The court then continued that, even if a loss of control had occurred, the claimant had not suffered any non-material damage. There had been no effect on him or his life circumstances beyond the loss of control, for instance, there was no distress – which was in line with existing decisions.

The HRC hinted that Meta could have potentially violated several provisions of the GDPR by failing to implement appropriate technical and organisational measures to ensure that only the personal data of the claimant was processed only when necessary for the specific processing purpose. However, the court ultimately provided room for further discussion as to whether and which violations of the GDPR could be attributed to the defendant, as it had already assumed that the claimant would not be able to show he had suffered non-material damage.

The claimant appealed this decision to the BGH, on the grounds that the mere loss of control constituted non-material damage.

The BGH's decision

The BGH found in favour of the claimant. The claimant's action will now be re-examined by the HRC at a new hearing, with the decision now expected to consider the following factors.

• The court, referring to various decisions of the European Court of Justice, held, that the mere short-term loss of control was sufficient to constitute non-material damage. There was no requirement for a specific abusive use of this data to the detriment of the claimant, nor for any other additional noticeable negative consequences. The court further expressed that, in this specific case, the damages to be awarded for the mere loss of control over the claimant's data would be within the range of EUR 100, significantly lower than the sought figure by the claimant.
• Regarding the establishment of loss of control, the court held that the claimant's explanation that he had not made his telephone number publicly accessible was sufficient to establish a loss of control. In particular, the claimant was not required to specify in detail which persons had been given access to his phone number.
• The BGH also guided the Higher Regional Court of Cologne by indicating that Meta's default searchability setting to "everyone" may not have corresponded to the principle of data minimisation as set out in Articles 5(1)(b) and (c), and Article 25(2) GDPR. Therefore, one of the question remains to be considered by the Higher Regional Court will be whether the default settings amounted to his consent or authority for his number to be disclosed. If so, then his claim will likely fail.

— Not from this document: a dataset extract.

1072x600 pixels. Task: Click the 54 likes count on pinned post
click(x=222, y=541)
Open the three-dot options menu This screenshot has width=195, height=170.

Implications of the decision

If the lower courts find there is a valid claim, then it will still have discretion as to the final amount of damages in similar Facebook cases where phone numbers were compromised, but, as is the norm within the German court system, it is unlikely that such lower courts will deviate from the BGH's position. Even if there is a valid claim, those affected from the loss of control are likely to refrain from pursuing costly and drawn out legal proceedings over a sum of EUR 100.

The BGH provided the lower courts with the following considerations regarding quantum in cases with different facts: in particular, the potential sensitivity of the personal data affected and its typical purpose of use; the type of loss of control (limited or unlimited recipient group); the duration of the loss of control, and the possibility of regaining it. Regarding the latter, the court provided examples such as removing a publication from the internet or changing personal data, such as changing a phone or credit card number. A possible benchmark for a remedy could be the hypothetical cost of regaining control, for example, the cost of changing the number.

Interestingly, the court stated that immaterial damages caused by a violation of the GDPR were no less serious than bodily harm. That said, traditionally, the compensation awarded in Germany for non-material damages following bodily harm tends to be relatively low.